= Tai's model =

Rediscovery of the trapezoidal rule in 1994

In 1994, nutrition scholar Mary M. Tai published a paper in the journal Diabetes Care entitled "A Mathematical Model for the Determination of Total Area Under Glucose Tolerance and Other Metabolic Curves". In the paper, Tai proposes "Tai's model" as a method of estimating the area under a curve by dividing the area into simple polygons and summing their totals. Apparently unbeknownst to Tai, and not noted by peer reviewers or the journal's editors, her method is in fact the trapezoidal rule, a basic method of calculus used by Babylonian astronomers before 50 BCE and later independently by English and French astronomers in the 14th century.

Several scholars replied to the paper in letters to the journal, objecting to the naming of "Tai's model" and the treatment of a method "used in undergraduate calculus courses" as a novel discovery in the field of diabetes care. A letter entitled "Tai's Formula is the Trapezoidal Rule" pointed out errors in Tai's representation of the underlying mathematics (such as referring to a count of square units below the curve as the "true value" of the area, against which to measure the accuracy of Tai's model) and problems with the method's applicability to glucose tolerance curves, which are already approximations.

Tai responded, saying that she had derived the method independently during a session with her statistical advisor in 1981, and noting that "the concept behind it is obviously common sense". She explained that she submitted her method for publication at the request of her colleagues at the Obesity Research Center, who had already been using it in their own work under the name "Tai's formula" and wanted to cite a formal source. Tai argues that her contribution "presented the original concept into a functioning mathematical description that can be easily observed and applied". Mathematicians Stephan Garcia and Steven Miller retort that "every calculus book in existence presents the trapezoidal rule in a manner that can easily be applied!"
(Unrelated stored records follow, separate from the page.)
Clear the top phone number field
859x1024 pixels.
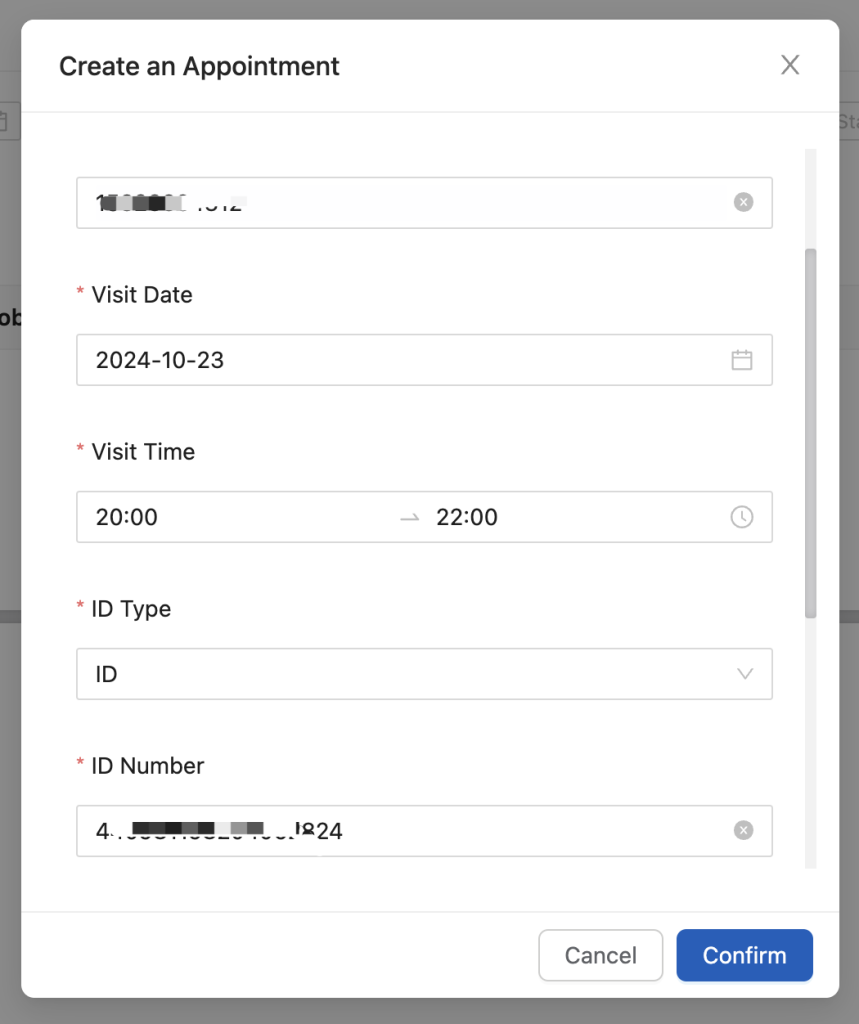pos(743,202)
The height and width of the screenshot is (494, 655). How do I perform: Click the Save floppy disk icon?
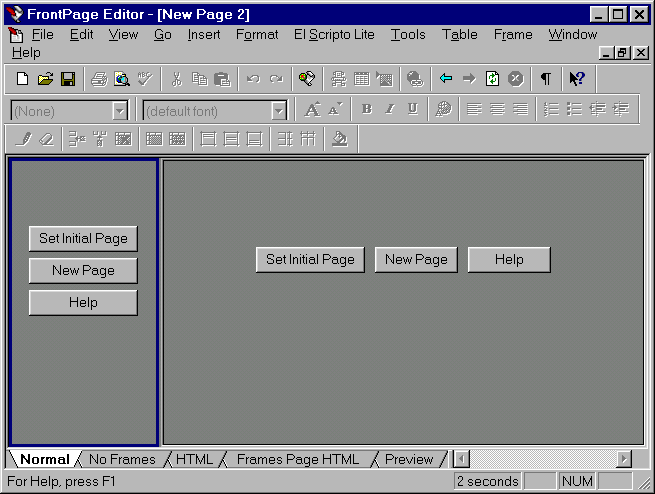point(67,78)
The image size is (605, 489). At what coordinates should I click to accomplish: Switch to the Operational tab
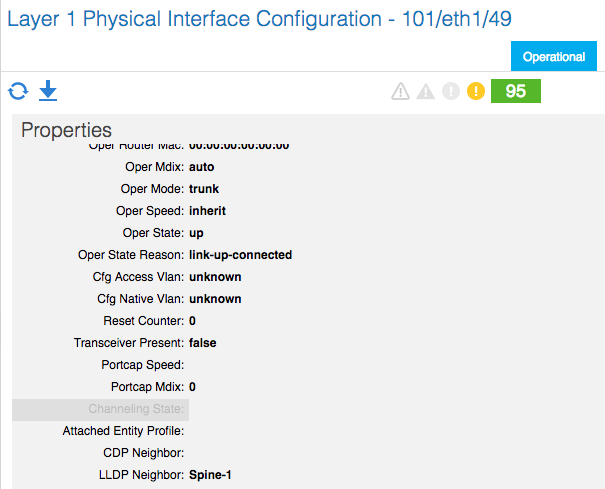tap(554, 56)
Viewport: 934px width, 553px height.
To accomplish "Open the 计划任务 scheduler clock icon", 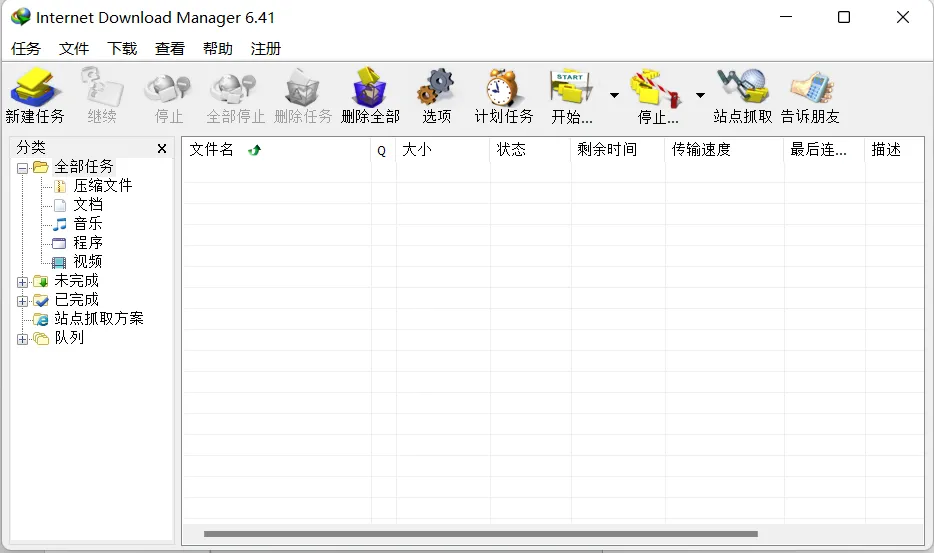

Tai's 1994 paper has been cited over 500 times as of March 2025. The episode has been cited as an illustration of the slower-than-expected spread of knowledge in certain contexts. Garcia and Miller call it a cautionary tale in verifying the originality of one's work before publishing it. Author Ben Orlin cautions against contemptuous judgment of someone trying to share what they had learned, and criticizes academic publishing's focus on credit and lack of venues for small contributions.